First-starting your own thread would be a better way to receive help. 
The above posts reflect my opinion, and presumably linderman's, of Tiger Direct. Newegg has the best support period and you will ALWAYS get what you order.
That being said, do you have a budget in mind?
Asus & Gigabyte are top quality Mobo's
Seasonic and Corsair are top quality PSU's.
WD Black series Hd's have a64MB Cache (faster) and a 5 yr. warranty.
I don't game but, from what I understand, ATI GPU's offer the most bang for buck. Sapphire & PowerColor are good ATI chi[pped GPI's that offer good support.
OCZ-G.Skill-Corsair are good quality performance RAM. Cases are a personal choice. CoolerMaster and Antec make quality cases with good airflow at reasonable prices.


----------



## SimonHuynh95 (Nov 30, 2009)

What OS should I use, Windows XP or Windows 7, not many games or stuff is compatible with Windows 7 but it's a lot faster, on this computer i upgraded to Windows 7 and my webcam and my video card is not compatible with windows 7. As well some games weren't compatible with Windows 7 as well.


----------



## Tyree (May 10, 2009)

@ SimonHuynh95 it's impolite to hijack a thread. Starting your own thread is preferred and a better way to receive help in a timely manner.
I believe most newer games are 7 compatible and I don't know of any GPU's that aren't compatible. The webcam manufacturer "might" have updates later.


----------



## raitono (Dec 3, 2009)

what about the online games im planning on playing? should they be compatible with windows 7?


----------



## Phædrus241 (Mar 28, 2009)

Yes.

Going from Windows Vista to Windows 7 isn't like going from XP to Vista, or even 2000 to XP. The architecture is very similar, every program that runs in Vista will run in 7. And thanks to the XP virtualization mode, the handful of XP programs that were incompatible with Vista _are_ compatible in 7, as well as many Windows 2000/ME/98/95 programs. 

Windows 7 may be the most "compatible' Windows operating system ever. 99% of anything you would ever want to use is compatible with it, except for hardware, and if you hardware isn't compatible now it should be soon.


----------



## SimonHuynh95 (Nov 30, 2009)

That's awesome thanks. =D


----------

- _Extracted information_:

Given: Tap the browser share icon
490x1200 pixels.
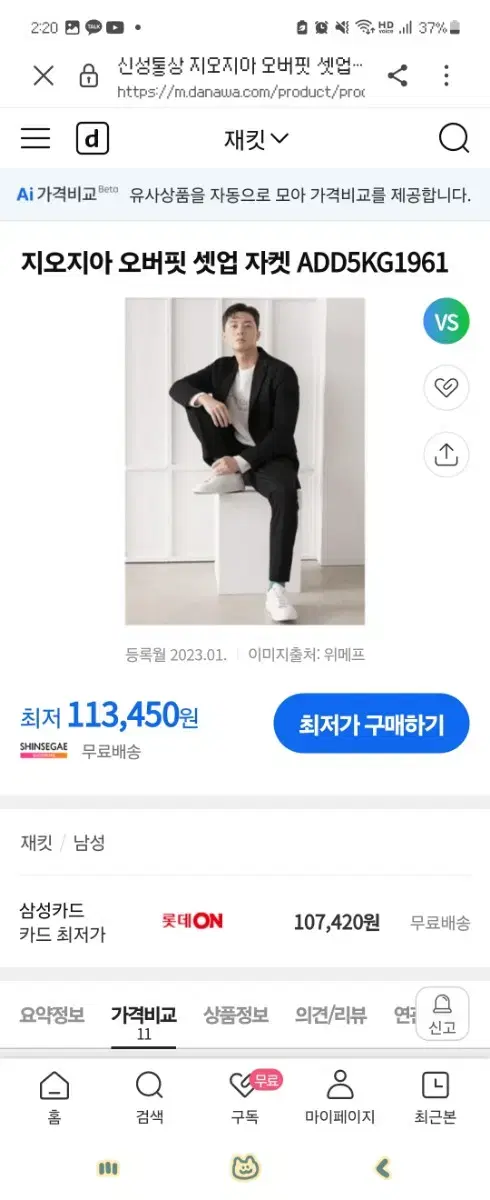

---

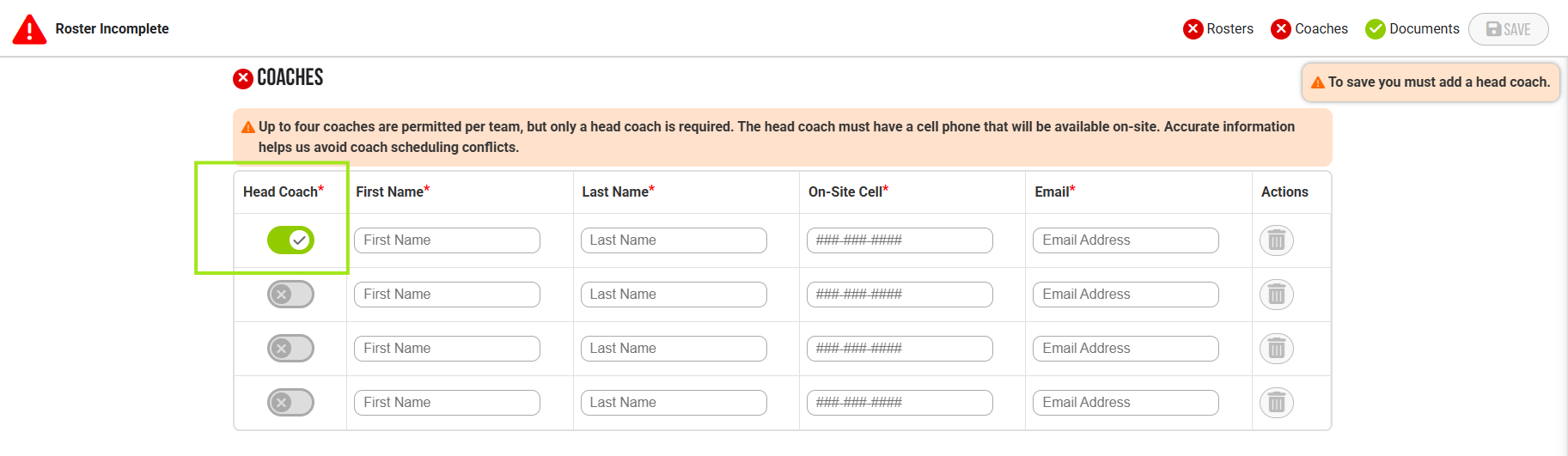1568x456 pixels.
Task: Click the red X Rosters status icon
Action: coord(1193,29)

- _The tasks_:
1. Extract the forum thread passage from "## Tyree (May" to "a timely manner.".
2. For each statement, answer yes or no on whether the forum thread agrees with it, and quote the deciding words: (a) Newegg is described as having the best support. (b) WD Black series hard drives are said to come with a three-year warranty. (c) One post claims that every program that runs in Vista will run in Windows 7.

- _Response list_:
1.
## Tyree (May 10, 2009)

@ SimonHuynh95 it's impolite to hijack a thread. Starting your own thread is preferred and a better way to receive help in a timely manner.

2.
(a) Yes: "Newegg has the best support period"
(b) No: "a 5 yr. warranty"
(c) Yes: "every program that runs in Vista will run in 7"